Lala agarró un cuchillo que sacó del cajón de la cocina, me tomó de la mano y nos fuimos caminando hacia el fondo por el pasillo debajo del parral.
Apenas entramos al gallinero comenzó el alboroto. Un gallo se paseaba desafiante como si hubiera tenido intenciones de enfrentarnos, mientras que las gallinas corrían cacareando de una punta a la otra intuyendo que algo grave estaba por ocurrir. Plumas y polvo se suspendían en el aire; un gran caos en un espacio reducido.
No pasaron muchos minutos hasta que logramos acorralar a una de color blanco que –según Lala- ya estaba vieja y había dejado de poner huevos. Yo la sujeté contra el alambrado para inmovilizarla hasta que mi abuela la tomó de las patas.
Luego nos dirigimos al patio de tierra donde había un tronco grueso que no tenía más de 40 centímetros de alto. Allí sobre la madera estiró el cogote de la gallina, mientras yo la sujetaba por los muslos. “Está linda porque tiene mucha carne”, comentó entusiasmada.
Luego alzó el cuchillo y descargó un golpe certero en el pescuezo; inmediatamente hizo otro corte profundo en medio de estertores ahogados que reflejaban la agonía y anticipaban la rápida muerte de la vieja ponedora. Cuando ya no hubo más movimientos ni resistencia, tomó el animal por las patas y lo mantuvo cabeza abajo para que se terminara de desangrar, mientras en la tierra se formaba un charco espeso, oscuro y humeante.
Volvimos a la cocina y Lala puso a hervir agua en una olla enorme. Luego en una pileta del lavadero sumergió varias veces la gallina en el recipiente y comenzamos a desplumarla. “Las vas arrancando con cuidado hasta que no quede ninguna”, me explicó.

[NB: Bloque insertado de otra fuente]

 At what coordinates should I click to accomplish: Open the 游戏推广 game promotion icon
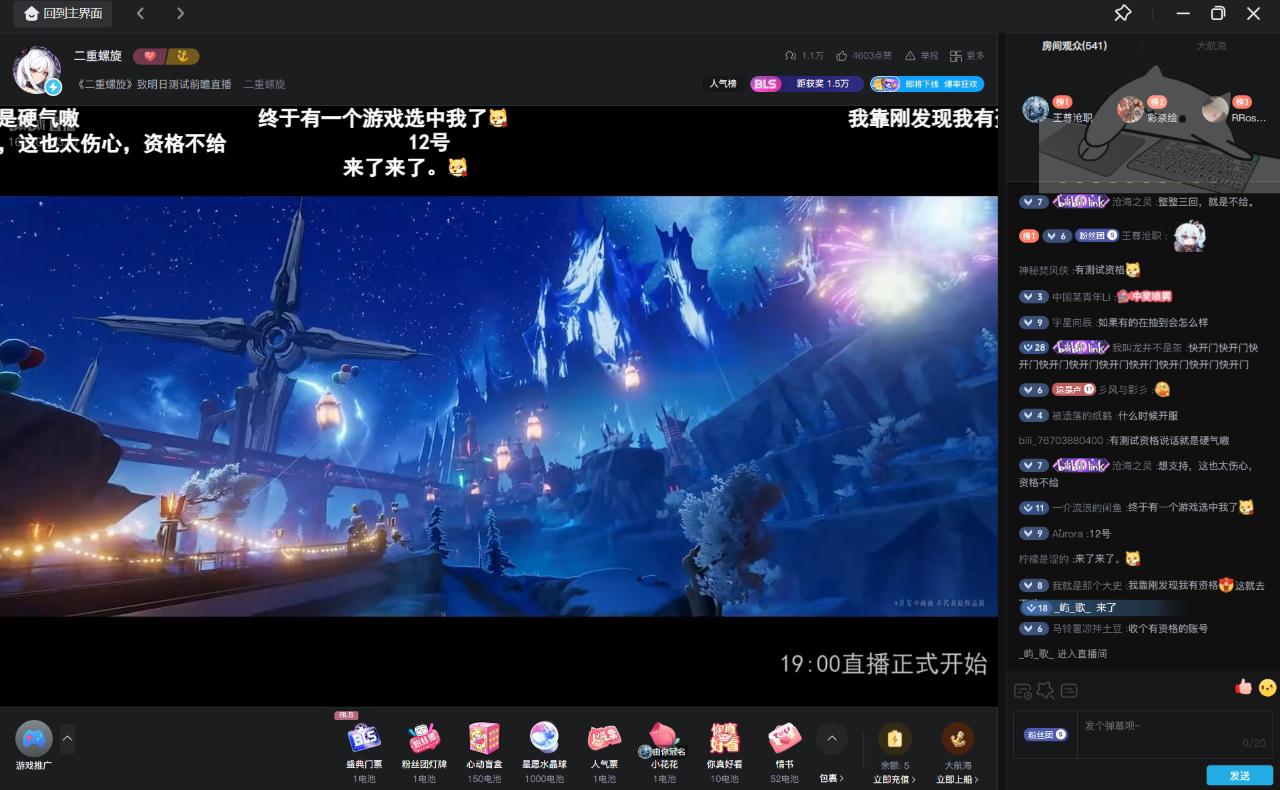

Una vez que quedó limpia, mi abuela le cortó el cogote y las patas, volvió a hundir el cuchillo en la carne y le retiró las vísceras. Al mediodía se convertirían en el ingrediente principal de un suculento arroz con menudos.

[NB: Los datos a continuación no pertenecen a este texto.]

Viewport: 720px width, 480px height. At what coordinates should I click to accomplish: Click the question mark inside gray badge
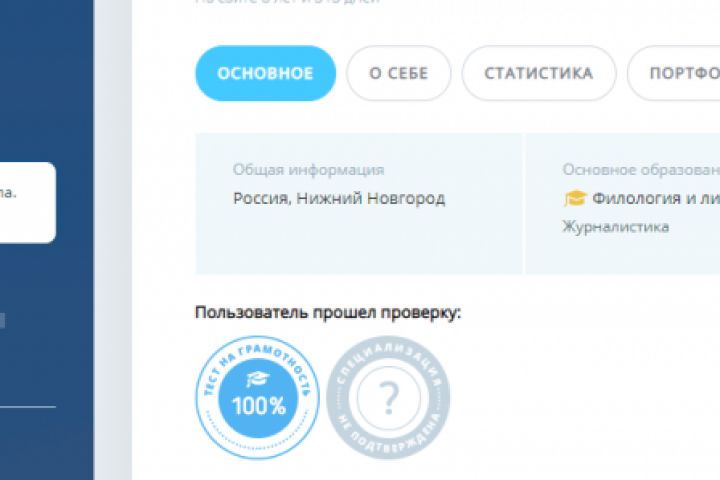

El sol de la mañana empezaba a invadir la cocina a través del enorme ventanal empañado que le daba al ambiente más calidez del que ya tenía.
Lala agarró una sartén grande y negra que colocó sobre una hornalla, eligió cuidadosamente varias especias para combinar y finalmente dispuso sobre una tabla trozos de cebollas, zanahorias, ajos y morrones que comenzaría a procesar para preparar el almuerzo con los restos de la gallina.
“Ve a jugar afuera si quieres, hijo, que ya me ayudaste demasiado”, me dijo con una sonrisa y un beso.
Luego se puso a cantar a viva voz una canción gallega de esas que tanto le gustaban. Entusiasmada, repetía con énfasis el estribillo que mil veces había entonado desde niña y adolescente, mientras abría la canilla y ponía detergente en una esponja para limpiar el cuchillo ensangrentado.